→ Instructions to follow
For every line below, output the text exactly and leave out images.

→ Material to process

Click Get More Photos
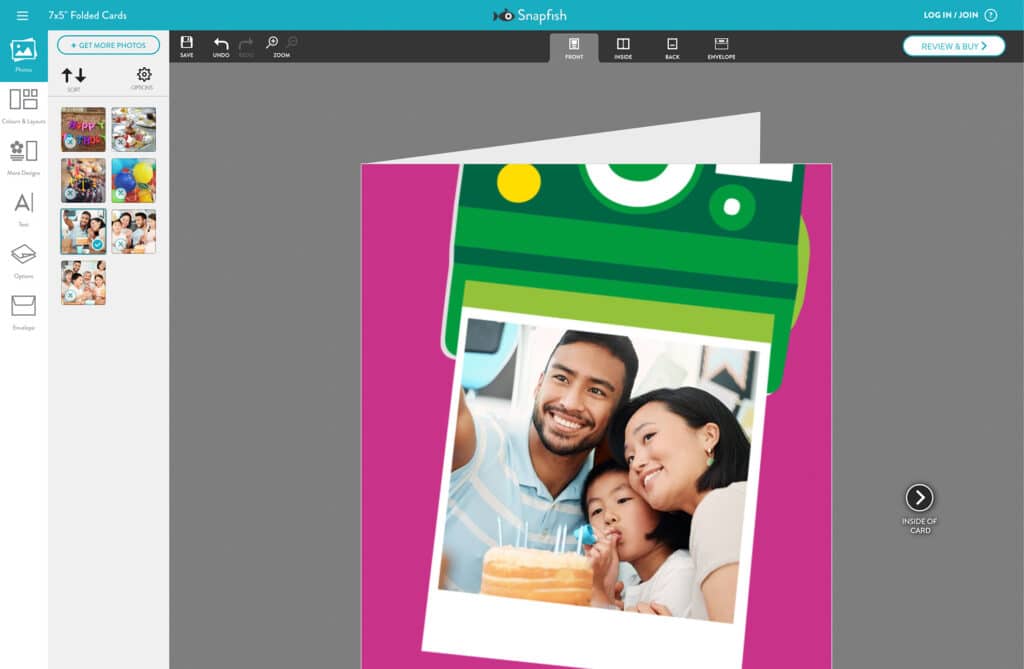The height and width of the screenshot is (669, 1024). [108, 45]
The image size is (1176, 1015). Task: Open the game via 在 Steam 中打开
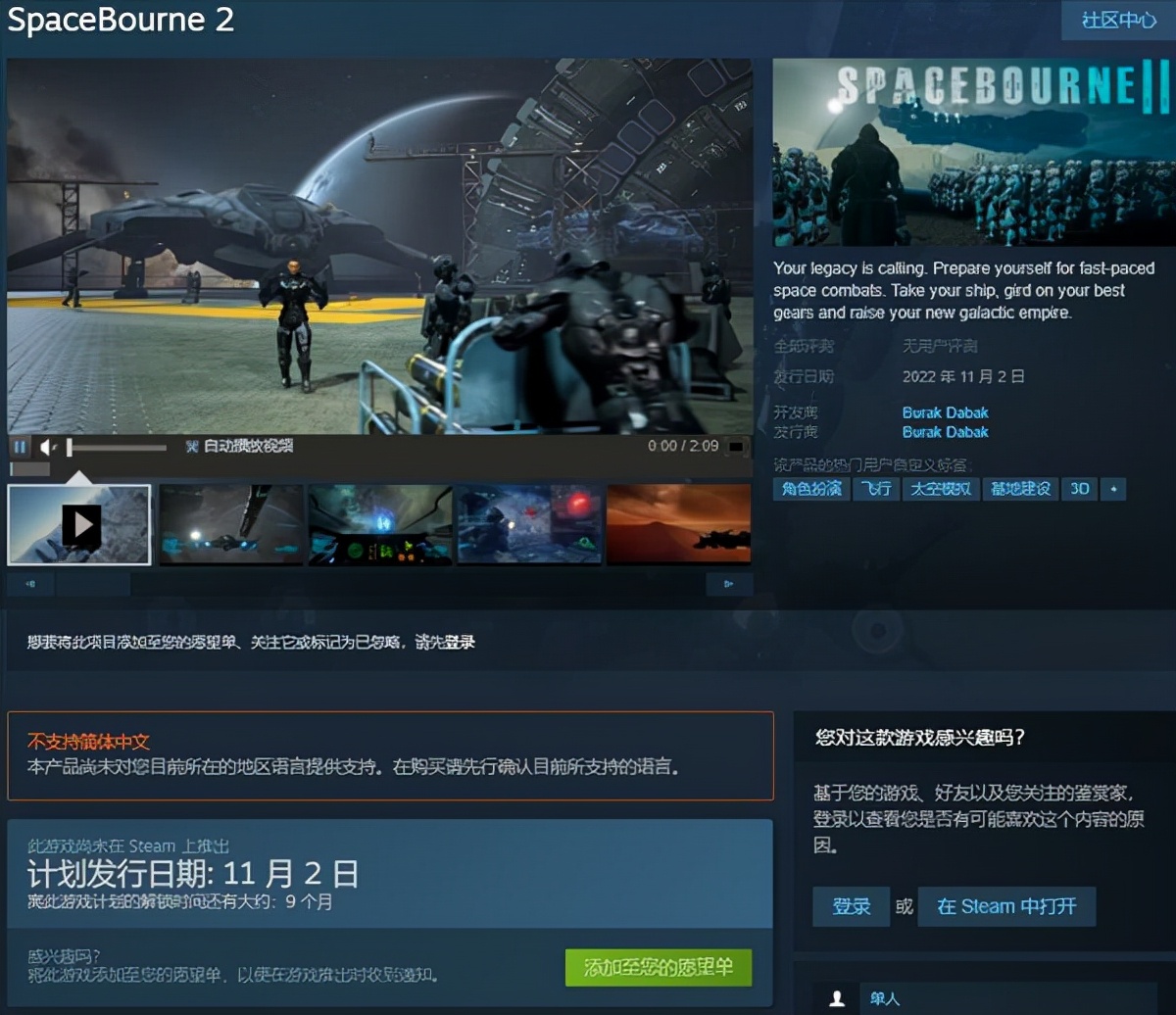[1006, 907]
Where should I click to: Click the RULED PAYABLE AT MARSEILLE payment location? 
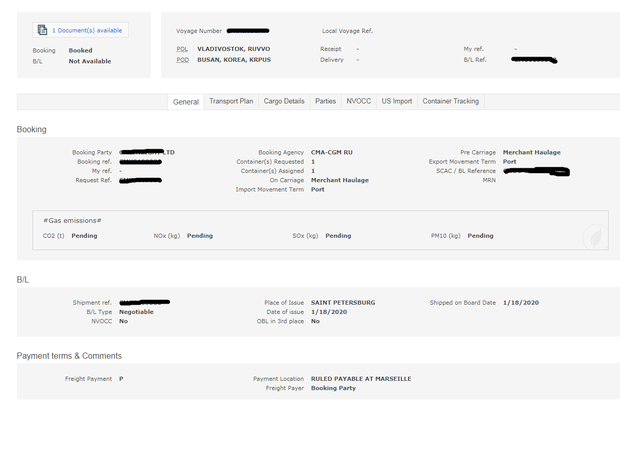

→ Finished exercise
Click Get More Photos
The height and width of the screenshot is (669, 1024). [108, 45]
The image size is (1176, 1015). Task: Open the game via 在 Steam 中打开
[1006, 907]
Where should I click to: Click the RULED PAYABLE AT MARSEILLE payment location? 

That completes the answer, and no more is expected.